Een belangrijke “door de mens gemaakte” versie van Mycobacterium bovis is het BCG-vaccin: in het begin van de 20e eeuw ontwikkelden wetenschappers een versie van de bacil die Bacillus Calmette-Guérin (BCG) werd genoemd en die veel minder besmettelijk en agressief was. Deze versie wordt nu gebruikt om mensen te vaccineren. Door injectie in het lichaam wordt een reactie van het immuunsysteem op gang gebracht en wordt een betere immuunrespons opgebouwd tegen de ‘echte’ mycobacterium tuberculosis – terwijl het tegelijkertijd onschadelijk genoeg is om geen TB-infectie te veroorzaken.
Mycobacterium tuberculosis wordt snel gedood door blootstelling aan direct zonlicht. Als hij tegen zonlicht wordt beschermd, blijft hij tot tien weken in leven en besmettelijk (bijvoorbeeld in gedroogd speeksel). Het is een kleine bacil die bestand is tegen de meeste ontsmettingsmiddelen en vaak in een slapende toestand blijft. Om te overleven heeft hij zuurstof nodig: hij wordt dan ook een aërobe bacterie genoemd. Mycobacterium tuberculosis groeit langzaam: hij plant zich elke 24 tot 48 uur voort. Dat is extreem langzaam voor een bacterie. Er zijn andere bacteriën die zich om de 20 minuten voortplanten.
De bacil heeft een staafvormig lichaam en is ongeveer 0,2 millimeter lang. Hij is niet met het blote oog te zien; men heeft een microscoop nodig om hem waar te nemen. Het lichaam van de bacil is omgeven door een celwand die de inhoud van de cel beschermt tegen de omgeving van buitenaf. Binnenin de bacil bevinden zich zogenaamde organellen, kleine micro-eenheden die ervoor zorgen dat de bacil de energie kan aanmaken die hij nodig heeft om te overleven.
In zijn anatomie lijkt mycobacterium tuberculosis op veel andere bacteriën, maar hij heeft unieke kenmerken die hem moeilijk te diagnosticeren en te behandelen maken. Zijn celwand is buitengewoon dik en complex. Op de celwand zit een stof die mycolzuur wordt genoemd en die de bacil beschermt tegen de immuunreactie van het lichaam. Het zijn deze mycolzuren die ook verantwoordelijk zijn voor een bijzonder kenmerk van alle mycobacteriën, dat wordt gebruikt om Mycobacterium tuberculosis in diagnostische tests te identificeren.
====
- Opdrachten -
**1.** Typ uit de tekst over de tuberculosebacil het stuk over dat begint met "Mycobacterium tuberculosis wordt" en doorloopt tot en met "20 minuten voortplanten.".
**2.** Zet de tekst over de tuberculosebacil voort, te beginnen na de laatste zin.

- Datasetrecords -
====
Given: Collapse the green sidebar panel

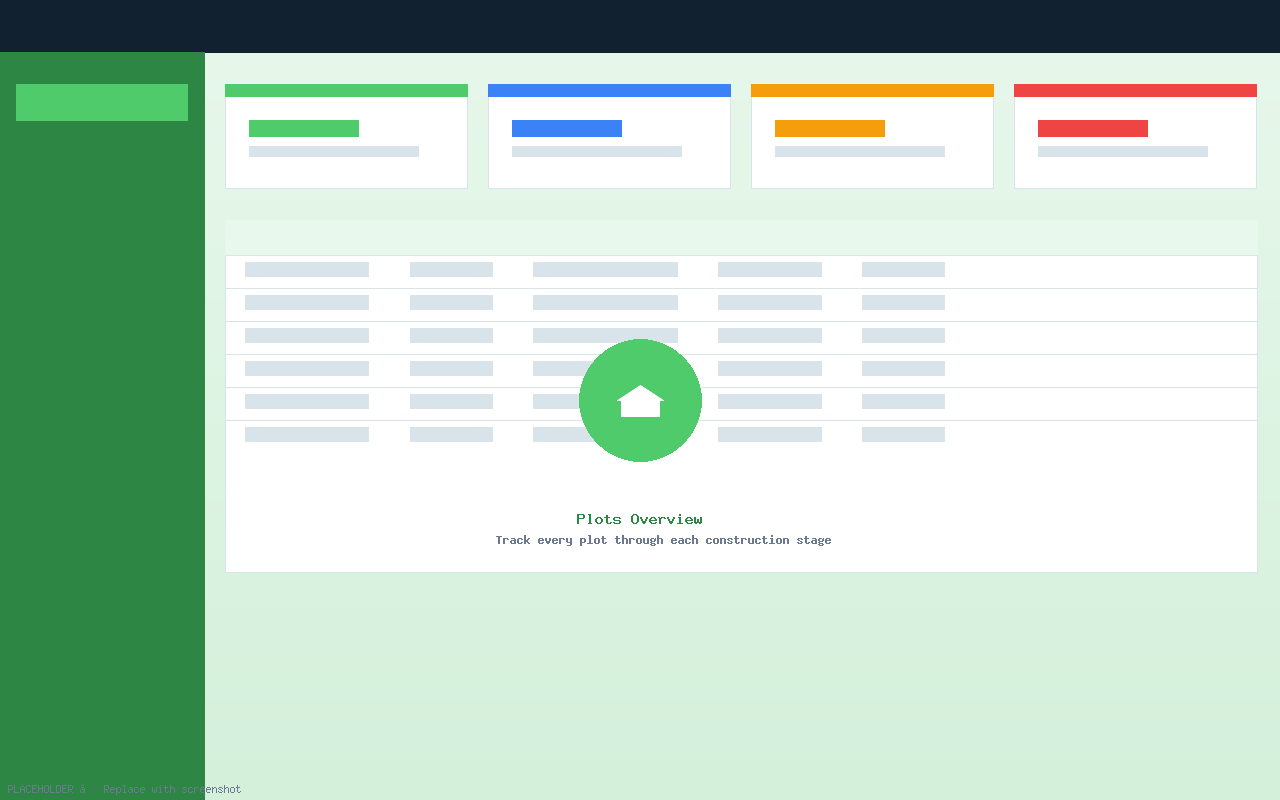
====
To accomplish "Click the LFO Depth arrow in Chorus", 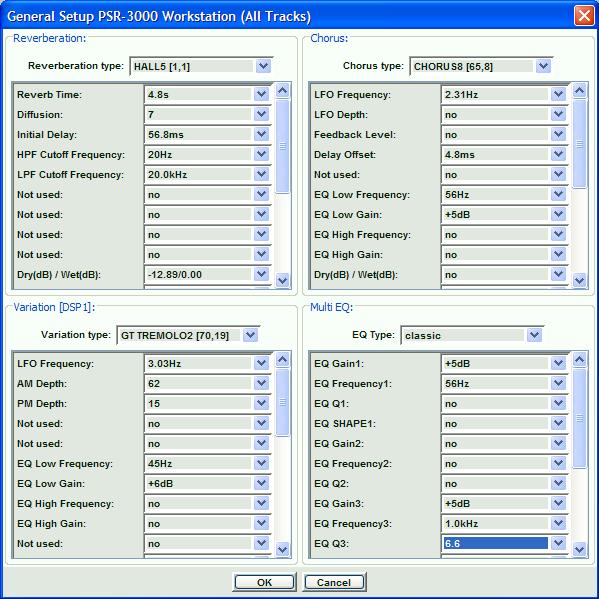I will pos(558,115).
====
- Antwoorden -
**1.**
Mycobacterium tuberculosis wordt snel gedood door blootstelling aan direct zonlicht. Als hij tegen zonlicht wordt beschermd, blijft hij tot tien weken in leven en besmettelijk (bijvoorbeeld in gedroogd speeksel). Het is een kleine bacil die bestand is tegen de meeste ontsmettingsmiddelen en vaak in een slapende toestand blijft. Om te overleven heeft hij zuurstof nodig: hij wordt dan ook een aërobe bacterie genoemd. Mycobacterium tuberculosis groeit langzaam: hij plant zich elke 24 tot 48 uur voort. Dat is extreem langzaam voor een bacterie. Er zijn andere bacteriën die zich om de 20 minuten voortplanten.

**2.**
Normaal gesproken worden bacteriën geïdentificeerd door kleurstoffen toe te voegen aan het laboratoriumoppervlak waarop zij groeien. Dit proces wordt “kleuring” genoemd. Verschillende bacteriën reageren verschillend op kleurstoffen, en dit stelt wetenschappers in staat ze van elkaar te onderscheiden. Vanwege zijn dikke celwand met mycolzuren reageert mycobacterium tuberculosis niet erg goed op kleurstoffen. In feite is het heel moeilijk om welke mycobacterie dan ook te kleuren.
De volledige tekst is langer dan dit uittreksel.